(Saved data entries)

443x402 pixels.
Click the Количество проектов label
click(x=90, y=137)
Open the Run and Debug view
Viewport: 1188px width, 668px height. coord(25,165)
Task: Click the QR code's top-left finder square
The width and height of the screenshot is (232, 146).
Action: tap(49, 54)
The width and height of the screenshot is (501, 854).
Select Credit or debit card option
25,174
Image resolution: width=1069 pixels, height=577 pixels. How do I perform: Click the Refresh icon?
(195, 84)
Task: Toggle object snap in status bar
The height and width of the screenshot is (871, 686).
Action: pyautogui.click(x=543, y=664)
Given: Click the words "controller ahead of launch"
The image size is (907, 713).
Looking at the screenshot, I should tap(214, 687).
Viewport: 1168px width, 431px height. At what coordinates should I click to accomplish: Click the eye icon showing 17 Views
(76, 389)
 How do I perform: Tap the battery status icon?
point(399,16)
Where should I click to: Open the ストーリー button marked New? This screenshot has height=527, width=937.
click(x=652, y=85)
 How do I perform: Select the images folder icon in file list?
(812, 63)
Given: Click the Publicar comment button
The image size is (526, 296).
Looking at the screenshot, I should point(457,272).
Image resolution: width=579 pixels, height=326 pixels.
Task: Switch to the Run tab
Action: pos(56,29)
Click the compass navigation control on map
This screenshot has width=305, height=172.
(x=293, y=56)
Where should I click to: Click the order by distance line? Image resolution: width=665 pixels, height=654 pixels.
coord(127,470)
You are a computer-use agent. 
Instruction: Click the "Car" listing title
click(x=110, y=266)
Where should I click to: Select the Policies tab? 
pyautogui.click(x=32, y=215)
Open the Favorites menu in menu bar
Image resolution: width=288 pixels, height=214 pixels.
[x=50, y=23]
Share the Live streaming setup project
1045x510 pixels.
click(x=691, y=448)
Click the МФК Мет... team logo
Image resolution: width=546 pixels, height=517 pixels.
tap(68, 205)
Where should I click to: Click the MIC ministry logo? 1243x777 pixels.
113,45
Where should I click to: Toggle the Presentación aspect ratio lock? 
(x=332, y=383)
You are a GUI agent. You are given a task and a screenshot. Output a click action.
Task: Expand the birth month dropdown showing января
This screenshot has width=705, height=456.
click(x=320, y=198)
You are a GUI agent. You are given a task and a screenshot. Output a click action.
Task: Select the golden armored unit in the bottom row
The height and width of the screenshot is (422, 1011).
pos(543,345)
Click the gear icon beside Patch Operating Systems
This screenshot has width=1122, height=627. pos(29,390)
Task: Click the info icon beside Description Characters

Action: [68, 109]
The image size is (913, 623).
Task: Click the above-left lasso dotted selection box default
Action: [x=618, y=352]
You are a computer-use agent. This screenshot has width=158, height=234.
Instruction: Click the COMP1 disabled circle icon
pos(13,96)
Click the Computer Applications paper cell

=== Problem details ===
Find the line that contains "The height and width of the screenshot is (422, 1011).". Copy it and every line after it to the end of the records, exactly, and nothing more.

=== Result ===
The height and width of the screenshot is (422, 1011).
pos(543,345)
Click the gear icon beside Patch Operating Systems
This screenshot has width=1122, height=627. pos(29,390)
Task: Click the info icon beside Description Characters

Action: [68, 109]
The image size is (913, 623).
Task: Click the above-left lasso dotted selection box default
Action: [x=618, y=352]
You are a computer-use agent. This screenshot has width=158, height=234.
Instruction: Click the COMP1 disabled circle icon
pos(13,96)
Click the Computer Applications paper cell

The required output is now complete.